Action item: After finding the line with "Given: Click the", restate it and each remaining line of the material word for word, omitting every picture.

Exercise inputs:
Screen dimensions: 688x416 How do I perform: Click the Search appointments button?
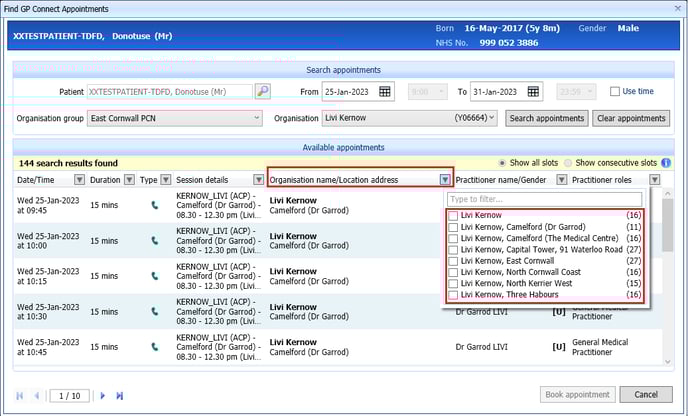pyautogui.click(x=546, y=118)
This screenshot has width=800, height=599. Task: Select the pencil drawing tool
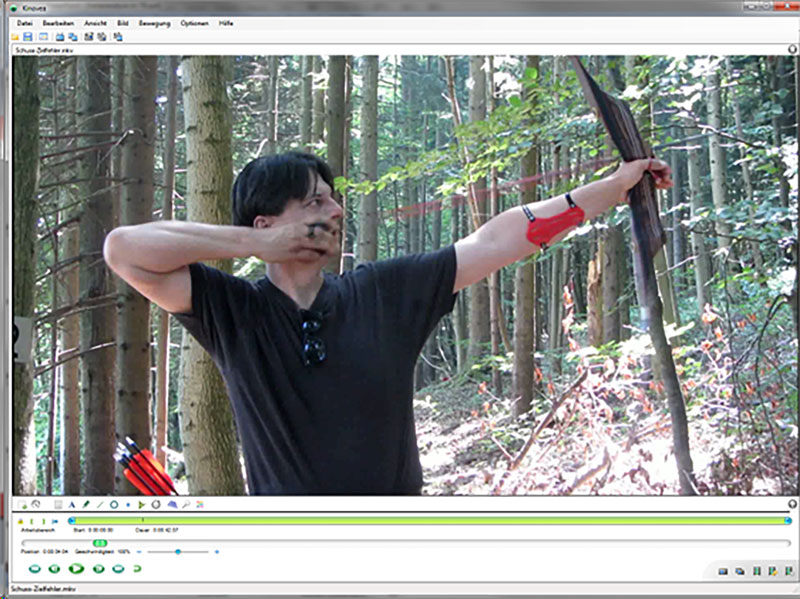[x=86, y=505]
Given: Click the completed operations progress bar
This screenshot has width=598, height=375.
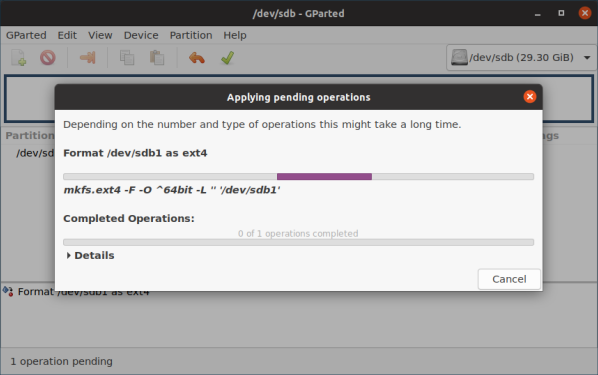Looking at the screenshot, I should click(298, 242).
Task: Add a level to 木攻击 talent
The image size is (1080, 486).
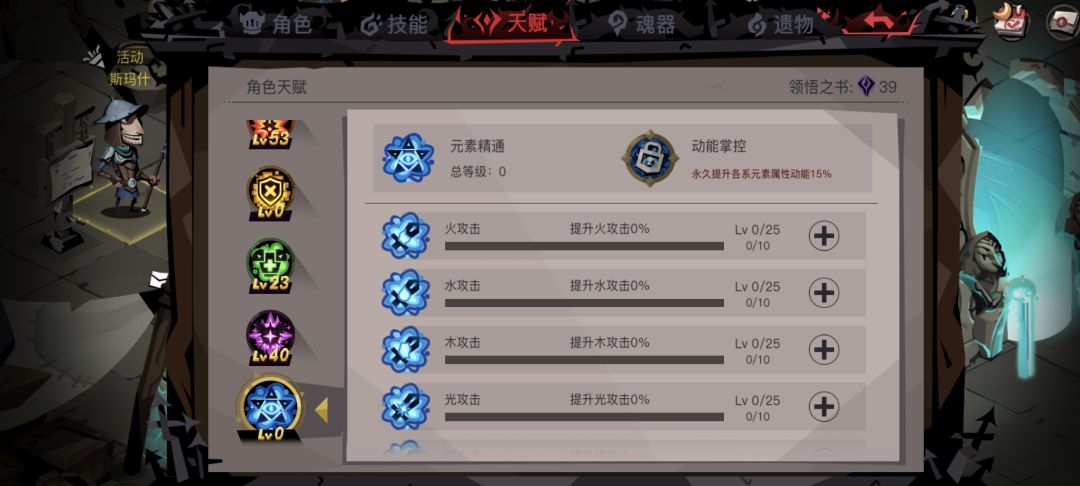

Exercise output:
Given: Click the completed operations progress bar
This screenshot has width=598, height=375.
Looking at the screenshot, I should click(298, 242).
Task: Add a level to 木攻击 talent
The image size is (1080, 486).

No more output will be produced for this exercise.